Mira Murati : We haven't made those decisions yet, but I think our platform will remain consistent. So it should be similar to DALL・E, you can generate images of public figures. They will have similar Sora policies. Now that we're in exploration mode, we haven't figured out where all the limits are and how we're going to work around them.
Reporter: What about nudity?
Mira Murati : You know, there are some creative settings where the artist might want to have more control. Now we're working with artists and creators from different fields to figure out what kind of flexibility the tool should offer.
Reporter: How do you ensure that people testing these products are not being devoured by illegal or harmful content?
Mira Murati : It’s certainly difficult. In the early stages this is part of Red Teaming and you have to account for it and make sure people are willing and able to do it. We will learn more about this process as we work with contractors, but it is undoubtedly difficult.

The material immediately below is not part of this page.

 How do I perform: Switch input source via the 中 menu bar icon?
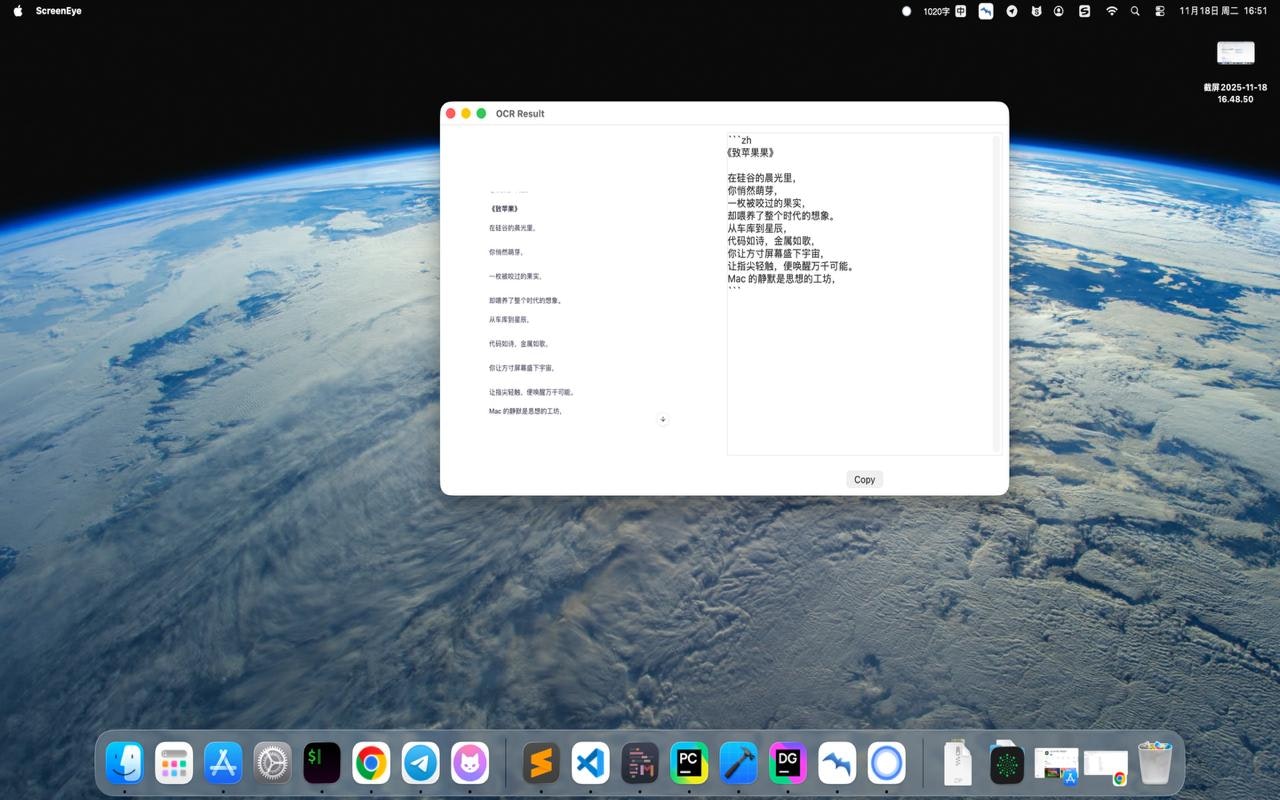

Reporter: We are laughing at these videos now, but when this type of technology affects work, people in the video industry may not be laughing in a few years.

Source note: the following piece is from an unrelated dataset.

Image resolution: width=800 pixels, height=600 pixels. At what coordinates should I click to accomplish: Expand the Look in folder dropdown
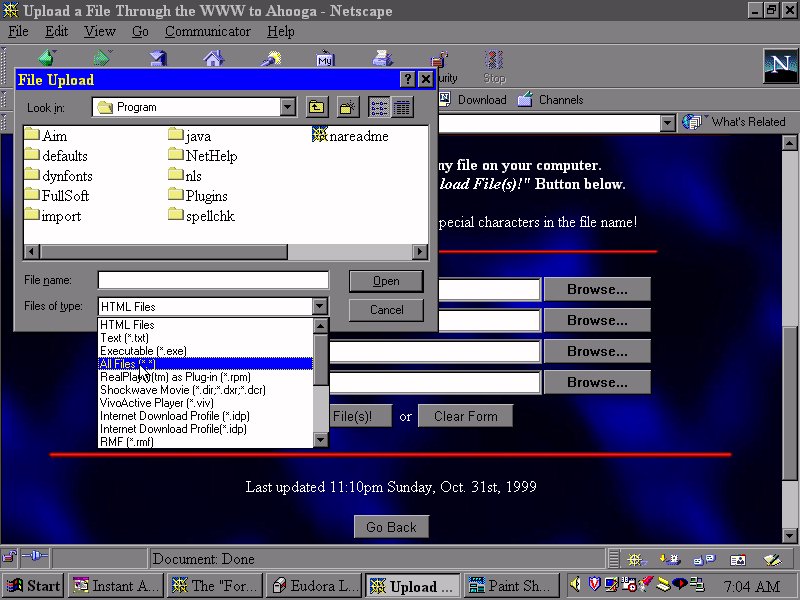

Mira Murati : I think it's a tool to expand creativity, and we want people in the film industry, creators wherever they are, to get involved and inform how we can further develop and deploy it. Also, what are the economics of using these models when people contribute data etc.
Reporter: What is clear from all of this is that technology will soon become faster, better, and more widely available. At that time, how to distinguish real videos from AI videos?
Mira Murati : We are also working on these issues, including adding watermarks to videos. But we need to first understand the source of the content and how people distinguish between real content, what happened in reality and false content. This is why we have not deployed these systems yet. These problems must be solved before large-scale deployment.
Reporter: With your words, I can feel more at ease. Still, people are very concerned that Silicon Valley’s efforts to raise money to create AI tools and their ambitions for money and power could endanger humanity.
Mira Murati : Balancing profit and safety is not really a difficult part. The real hard part is figuring out safety and social issues. This is the real reason why I persist.
Reporter: This product is indeed amazing, but it also causes a lot of concerns. We have also discussed it. Is it really worth it?
Mira Murati : Definitely worth it. AI tools will expand our knowledge and creativity, our collective imagination, our ability to do just about anything. In this process, it is also extremely difficult to find the right path to integrate AI into daily life, but I think it is definitely worth a try.
In the AI era, the first is talent, the second is data, and the third is computing power. While OpenAI has many talents in reserve, it will take time to provide an answer on how to solve data problems.